YOUR TASK
Copy exactly, please, the lines of the data from its start through the line containing "लैंगिक समानता : क्यों".

SUPPLIED INFORMATION
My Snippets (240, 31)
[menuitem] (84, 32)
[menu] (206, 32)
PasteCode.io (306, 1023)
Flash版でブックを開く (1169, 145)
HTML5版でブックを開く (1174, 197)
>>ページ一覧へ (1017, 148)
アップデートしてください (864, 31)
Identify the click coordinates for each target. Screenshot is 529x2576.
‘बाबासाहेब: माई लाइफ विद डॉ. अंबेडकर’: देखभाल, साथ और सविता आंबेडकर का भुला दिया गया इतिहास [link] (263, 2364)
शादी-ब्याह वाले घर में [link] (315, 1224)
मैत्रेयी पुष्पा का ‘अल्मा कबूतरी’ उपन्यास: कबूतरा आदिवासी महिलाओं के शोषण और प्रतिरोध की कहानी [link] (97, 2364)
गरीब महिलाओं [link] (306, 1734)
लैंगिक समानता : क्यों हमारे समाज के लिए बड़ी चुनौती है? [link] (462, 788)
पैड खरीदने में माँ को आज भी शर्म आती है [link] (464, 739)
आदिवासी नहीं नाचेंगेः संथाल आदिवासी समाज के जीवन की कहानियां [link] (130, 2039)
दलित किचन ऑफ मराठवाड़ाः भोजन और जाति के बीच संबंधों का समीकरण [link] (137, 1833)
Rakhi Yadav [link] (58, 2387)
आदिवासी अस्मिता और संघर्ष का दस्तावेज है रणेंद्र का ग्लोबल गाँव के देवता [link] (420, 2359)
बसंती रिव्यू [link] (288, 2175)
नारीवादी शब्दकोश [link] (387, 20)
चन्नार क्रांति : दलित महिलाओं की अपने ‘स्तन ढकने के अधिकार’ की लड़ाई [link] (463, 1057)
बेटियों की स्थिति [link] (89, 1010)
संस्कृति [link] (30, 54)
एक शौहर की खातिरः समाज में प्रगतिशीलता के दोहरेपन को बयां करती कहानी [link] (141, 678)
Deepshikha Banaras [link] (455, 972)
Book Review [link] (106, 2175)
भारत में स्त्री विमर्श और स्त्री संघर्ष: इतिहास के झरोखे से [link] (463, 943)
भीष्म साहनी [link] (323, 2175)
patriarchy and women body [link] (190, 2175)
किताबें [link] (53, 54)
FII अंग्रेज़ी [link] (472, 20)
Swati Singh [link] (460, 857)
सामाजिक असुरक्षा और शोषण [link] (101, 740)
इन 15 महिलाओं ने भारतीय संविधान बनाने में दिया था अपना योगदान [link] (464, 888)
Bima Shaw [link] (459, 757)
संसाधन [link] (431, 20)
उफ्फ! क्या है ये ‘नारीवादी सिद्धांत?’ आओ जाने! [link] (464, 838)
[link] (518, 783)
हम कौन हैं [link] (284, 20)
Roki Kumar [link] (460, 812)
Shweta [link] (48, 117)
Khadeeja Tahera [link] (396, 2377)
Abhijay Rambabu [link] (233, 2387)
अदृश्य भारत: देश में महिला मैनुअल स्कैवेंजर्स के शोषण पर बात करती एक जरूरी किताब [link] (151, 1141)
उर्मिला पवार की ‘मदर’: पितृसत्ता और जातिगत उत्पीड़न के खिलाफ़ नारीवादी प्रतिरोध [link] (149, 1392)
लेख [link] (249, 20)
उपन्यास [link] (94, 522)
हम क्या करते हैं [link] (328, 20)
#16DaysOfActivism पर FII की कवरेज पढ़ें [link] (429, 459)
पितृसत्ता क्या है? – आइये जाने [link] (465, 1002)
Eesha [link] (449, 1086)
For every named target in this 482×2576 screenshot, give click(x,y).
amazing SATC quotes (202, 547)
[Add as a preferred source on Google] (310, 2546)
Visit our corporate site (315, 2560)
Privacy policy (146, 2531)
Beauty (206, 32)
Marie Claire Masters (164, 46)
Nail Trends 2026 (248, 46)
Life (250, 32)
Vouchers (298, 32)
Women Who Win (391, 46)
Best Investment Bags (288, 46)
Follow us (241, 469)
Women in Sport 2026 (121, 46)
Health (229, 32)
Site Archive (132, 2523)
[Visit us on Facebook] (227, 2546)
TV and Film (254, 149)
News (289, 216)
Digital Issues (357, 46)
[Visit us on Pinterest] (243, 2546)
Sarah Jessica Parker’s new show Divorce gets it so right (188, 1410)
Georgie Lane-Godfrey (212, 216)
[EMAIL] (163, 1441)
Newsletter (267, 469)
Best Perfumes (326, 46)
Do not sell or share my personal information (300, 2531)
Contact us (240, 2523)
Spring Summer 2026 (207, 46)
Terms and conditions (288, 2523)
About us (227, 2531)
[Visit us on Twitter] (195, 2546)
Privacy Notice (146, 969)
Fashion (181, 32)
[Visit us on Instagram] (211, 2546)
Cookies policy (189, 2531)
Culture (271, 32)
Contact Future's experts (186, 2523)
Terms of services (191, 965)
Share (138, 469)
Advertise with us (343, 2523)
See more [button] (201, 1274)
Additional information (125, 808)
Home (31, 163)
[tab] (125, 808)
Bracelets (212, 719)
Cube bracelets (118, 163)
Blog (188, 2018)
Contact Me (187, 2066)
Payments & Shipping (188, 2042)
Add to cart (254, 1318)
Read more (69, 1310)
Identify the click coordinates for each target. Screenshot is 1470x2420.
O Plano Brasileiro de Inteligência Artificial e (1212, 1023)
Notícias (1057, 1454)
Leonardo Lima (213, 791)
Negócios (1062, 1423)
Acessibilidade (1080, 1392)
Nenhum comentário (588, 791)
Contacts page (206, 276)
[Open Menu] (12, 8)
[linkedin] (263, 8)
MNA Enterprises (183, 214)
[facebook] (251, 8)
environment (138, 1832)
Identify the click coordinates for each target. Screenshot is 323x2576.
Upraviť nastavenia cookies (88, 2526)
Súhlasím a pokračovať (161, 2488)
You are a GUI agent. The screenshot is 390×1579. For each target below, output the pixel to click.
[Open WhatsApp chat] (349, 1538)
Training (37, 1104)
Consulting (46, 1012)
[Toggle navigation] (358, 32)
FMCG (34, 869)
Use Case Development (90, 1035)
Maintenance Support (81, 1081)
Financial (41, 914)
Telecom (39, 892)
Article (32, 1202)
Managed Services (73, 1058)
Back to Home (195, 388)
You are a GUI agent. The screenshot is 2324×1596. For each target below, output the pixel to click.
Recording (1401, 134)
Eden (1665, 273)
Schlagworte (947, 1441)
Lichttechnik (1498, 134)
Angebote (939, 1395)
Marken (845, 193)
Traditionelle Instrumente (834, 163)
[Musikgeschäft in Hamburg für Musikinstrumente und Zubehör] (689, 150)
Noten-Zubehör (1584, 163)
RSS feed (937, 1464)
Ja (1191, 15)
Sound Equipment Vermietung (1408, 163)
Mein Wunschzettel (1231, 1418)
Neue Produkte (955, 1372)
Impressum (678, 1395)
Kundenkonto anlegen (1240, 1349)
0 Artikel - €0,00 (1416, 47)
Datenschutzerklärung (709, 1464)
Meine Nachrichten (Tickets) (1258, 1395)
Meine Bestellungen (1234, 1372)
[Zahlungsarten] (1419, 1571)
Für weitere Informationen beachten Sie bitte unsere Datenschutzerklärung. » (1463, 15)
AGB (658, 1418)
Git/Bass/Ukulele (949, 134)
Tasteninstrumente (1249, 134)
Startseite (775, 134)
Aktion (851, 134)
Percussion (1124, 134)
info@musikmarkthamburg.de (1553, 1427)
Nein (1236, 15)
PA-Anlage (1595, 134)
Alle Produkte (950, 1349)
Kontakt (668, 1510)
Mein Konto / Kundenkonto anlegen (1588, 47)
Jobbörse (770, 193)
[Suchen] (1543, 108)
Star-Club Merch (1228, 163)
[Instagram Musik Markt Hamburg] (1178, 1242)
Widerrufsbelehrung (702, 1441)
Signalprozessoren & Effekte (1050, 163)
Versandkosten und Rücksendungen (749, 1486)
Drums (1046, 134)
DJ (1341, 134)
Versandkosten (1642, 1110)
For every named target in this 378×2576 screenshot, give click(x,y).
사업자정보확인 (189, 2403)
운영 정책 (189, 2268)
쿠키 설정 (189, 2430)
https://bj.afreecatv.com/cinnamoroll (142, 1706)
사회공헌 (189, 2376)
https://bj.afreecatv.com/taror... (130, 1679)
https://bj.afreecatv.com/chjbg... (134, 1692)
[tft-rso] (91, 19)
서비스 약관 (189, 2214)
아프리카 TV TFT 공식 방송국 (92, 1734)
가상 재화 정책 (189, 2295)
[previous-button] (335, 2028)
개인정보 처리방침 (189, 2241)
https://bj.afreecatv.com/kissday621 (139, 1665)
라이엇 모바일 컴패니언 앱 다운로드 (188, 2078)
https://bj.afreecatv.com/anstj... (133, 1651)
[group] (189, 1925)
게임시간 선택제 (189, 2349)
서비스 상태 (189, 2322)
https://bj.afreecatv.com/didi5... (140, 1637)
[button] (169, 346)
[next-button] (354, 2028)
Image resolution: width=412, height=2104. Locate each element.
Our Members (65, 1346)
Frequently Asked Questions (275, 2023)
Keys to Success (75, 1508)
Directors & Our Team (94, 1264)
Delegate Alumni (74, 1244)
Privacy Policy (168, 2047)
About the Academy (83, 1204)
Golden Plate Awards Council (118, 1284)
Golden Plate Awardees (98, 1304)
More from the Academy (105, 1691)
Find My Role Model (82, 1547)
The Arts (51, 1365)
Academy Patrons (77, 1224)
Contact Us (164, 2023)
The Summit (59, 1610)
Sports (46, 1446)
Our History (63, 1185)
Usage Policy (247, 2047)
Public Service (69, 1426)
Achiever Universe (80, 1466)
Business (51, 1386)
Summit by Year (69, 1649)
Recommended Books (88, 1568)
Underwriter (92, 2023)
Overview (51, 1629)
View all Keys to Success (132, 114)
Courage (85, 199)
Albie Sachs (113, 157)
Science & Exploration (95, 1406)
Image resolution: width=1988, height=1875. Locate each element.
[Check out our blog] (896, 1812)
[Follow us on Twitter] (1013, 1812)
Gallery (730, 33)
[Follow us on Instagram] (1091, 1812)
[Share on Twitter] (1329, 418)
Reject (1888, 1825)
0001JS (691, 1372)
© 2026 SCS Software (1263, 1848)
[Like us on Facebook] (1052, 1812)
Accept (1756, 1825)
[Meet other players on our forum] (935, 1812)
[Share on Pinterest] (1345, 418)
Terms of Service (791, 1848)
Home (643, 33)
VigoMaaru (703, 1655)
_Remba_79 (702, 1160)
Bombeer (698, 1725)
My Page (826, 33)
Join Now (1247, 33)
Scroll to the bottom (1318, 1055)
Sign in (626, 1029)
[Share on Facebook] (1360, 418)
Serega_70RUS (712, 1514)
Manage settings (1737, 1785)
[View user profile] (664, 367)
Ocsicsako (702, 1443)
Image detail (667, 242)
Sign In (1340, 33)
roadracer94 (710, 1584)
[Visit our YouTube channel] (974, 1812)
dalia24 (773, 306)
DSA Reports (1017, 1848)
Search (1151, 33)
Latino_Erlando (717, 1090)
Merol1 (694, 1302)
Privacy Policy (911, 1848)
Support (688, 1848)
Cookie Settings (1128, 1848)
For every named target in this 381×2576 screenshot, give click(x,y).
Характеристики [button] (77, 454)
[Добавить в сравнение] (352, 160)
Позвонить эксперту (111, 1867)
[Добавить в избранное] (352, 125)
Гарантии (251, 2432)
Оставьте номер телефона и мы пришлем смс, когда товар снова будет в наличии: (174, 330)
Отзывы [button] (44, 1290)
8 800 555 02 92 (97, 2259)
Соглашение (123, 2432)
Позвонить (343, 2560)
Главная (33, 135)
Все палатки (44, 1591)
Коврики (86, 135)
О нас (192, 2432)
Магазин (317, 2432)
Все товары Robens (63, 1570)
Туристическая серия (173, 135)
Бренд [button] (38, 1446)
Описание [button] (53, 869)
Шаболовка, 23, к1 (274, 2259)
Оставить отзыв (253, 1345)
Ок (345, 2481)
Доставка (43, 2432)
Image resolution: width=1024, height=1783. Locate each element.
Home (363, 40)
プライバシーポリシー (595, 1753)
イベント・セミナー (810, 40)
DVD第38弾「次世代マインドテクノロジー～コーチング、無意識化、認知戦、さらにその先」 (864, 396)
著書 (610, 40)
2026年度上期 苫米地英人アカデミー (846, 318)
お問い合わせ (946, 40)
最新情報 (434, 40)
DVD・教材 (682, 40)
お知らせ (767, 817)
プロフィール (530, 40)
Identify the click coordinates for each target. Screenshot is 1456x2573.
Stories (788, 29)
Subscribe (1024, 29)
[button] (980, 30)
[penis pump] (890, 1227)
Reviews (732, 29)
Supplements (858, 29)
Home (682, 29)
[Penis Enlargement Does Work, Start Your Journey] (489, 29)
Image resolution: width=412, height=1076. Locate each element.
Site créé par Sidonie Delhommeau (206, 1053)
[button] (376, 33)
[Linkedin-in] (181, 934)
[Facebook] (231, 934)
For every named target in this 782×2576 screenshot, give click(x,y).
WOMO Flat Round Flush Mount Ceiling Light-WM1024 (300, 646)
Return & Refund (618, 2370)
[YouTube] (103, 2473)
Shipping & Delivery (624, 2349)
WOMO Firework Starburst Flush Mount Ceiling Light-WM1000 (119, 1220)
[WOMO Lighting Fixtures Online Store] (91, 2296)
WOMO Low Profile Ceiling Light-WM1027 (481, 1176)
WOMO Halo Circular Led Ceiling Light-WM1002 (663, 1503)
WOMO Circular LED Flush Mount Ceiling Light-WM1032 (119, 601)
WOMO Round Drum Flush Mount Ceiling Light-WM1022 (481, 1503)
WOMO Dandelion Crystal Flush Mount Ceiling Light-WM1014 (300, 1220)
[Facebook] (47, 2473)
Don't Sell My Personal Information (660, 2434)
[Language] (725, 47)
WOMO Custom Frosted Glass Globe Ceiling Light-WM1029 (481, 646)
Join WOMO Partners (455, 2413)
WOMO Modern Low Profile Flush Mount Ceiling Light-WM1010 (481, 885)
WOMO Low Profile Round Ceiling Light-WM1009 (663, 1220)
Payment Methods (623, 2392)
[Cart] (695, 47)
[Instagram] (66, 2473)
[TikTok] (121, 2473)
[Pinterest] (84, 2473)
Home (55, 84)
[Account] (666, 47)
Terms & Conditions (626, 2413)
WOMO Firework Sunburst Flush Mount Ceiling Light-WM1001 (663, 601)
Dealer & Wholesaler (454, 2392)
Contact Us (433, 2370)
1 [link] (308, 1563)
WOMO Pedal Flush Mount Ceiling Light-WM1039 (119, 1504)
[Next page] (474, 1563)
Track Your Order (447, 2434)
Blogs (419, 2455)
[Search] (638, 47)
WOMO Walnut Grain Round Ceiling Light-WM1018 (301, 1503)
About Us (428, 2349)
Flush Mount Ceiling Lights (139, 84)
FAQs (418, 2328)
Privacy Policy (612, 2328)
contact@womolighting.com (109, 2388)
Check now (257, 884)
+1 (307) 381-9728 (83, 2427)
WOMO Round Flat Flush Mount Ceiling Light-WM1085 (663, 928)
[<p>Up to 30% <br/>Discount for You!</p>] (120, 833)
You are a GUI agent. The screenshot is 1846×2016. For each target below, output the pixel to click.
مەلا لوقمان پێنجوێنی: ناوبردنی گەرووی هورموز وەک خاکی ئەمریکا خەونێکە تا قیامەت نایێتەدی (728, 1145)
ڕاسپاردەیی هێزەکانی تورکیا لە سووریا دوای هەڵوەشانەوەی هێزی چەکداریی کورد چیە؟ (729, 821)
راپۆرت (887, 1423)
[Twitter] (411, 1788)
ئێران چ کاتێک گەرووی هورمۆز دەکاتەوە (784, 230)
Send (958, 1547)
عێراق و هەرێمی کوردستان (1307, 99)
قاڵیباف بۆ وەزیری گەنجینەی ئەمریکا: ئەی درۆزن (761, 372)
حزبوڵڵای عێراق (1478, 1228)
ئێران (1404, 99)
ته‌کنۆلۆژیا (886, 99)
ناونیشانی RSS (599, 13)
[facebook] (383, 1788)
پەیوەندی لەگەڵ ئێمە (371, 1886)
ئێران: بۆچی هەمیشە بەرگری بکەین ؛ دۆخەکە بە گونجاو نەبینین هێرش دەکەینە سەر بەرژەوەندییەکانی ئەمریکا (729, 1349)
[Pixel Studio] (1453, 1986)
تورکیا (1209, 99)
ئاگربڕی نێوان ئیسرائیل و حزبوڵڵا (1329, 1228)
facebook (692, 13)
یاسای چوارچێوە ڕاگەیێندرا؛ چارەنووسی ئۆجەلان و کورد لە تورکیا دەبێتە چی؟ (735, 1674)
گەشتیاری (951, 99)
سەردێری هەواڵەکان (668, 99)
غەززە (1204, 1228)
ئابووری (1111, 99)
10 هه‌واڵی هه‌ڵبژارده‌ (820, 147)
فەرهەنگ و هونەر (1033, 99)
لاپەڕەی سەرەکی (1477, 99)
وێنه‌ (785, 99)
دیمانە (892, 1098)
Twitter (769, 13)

RESPONSE AREA
My Snippets (240, 31)
[menuitem] (84, 32)
[menu] (206, 32)
PasteCode.io (306, 1023)
Flash版でブックを開く (1169, 145)
HTML5版でブックを開く (1174, 197)
>>ページ一覧へ (1017, 148)
アップデートしてください (864, 31)
Identify the click coordinates for each target. Screenshot is 529x2576.
‘बाबासाहेब: माई लाइफ विद डॉ. अंबेडकर’: देखभाल, साथ और सविता आंबेडकर का भुला दिया गया इतिहास [link] (263, 2364)
शादी-ब्याह वाले घर में [link] (315, 1224)
मैत्रेयी पुष्पा का ‘अल्मा कबूतरी’ उपन्यास: कबूतरा आदिवासी महिलाओं के शोषण और प्रतिरोध की कहानी [link] (97, 2364)
गरीब महिलाओं [link] (306, 1734)
लैंगिक समानता : क्यों हमारे समाज के लिए बड़ी चुनौती है? [link] (462, 788)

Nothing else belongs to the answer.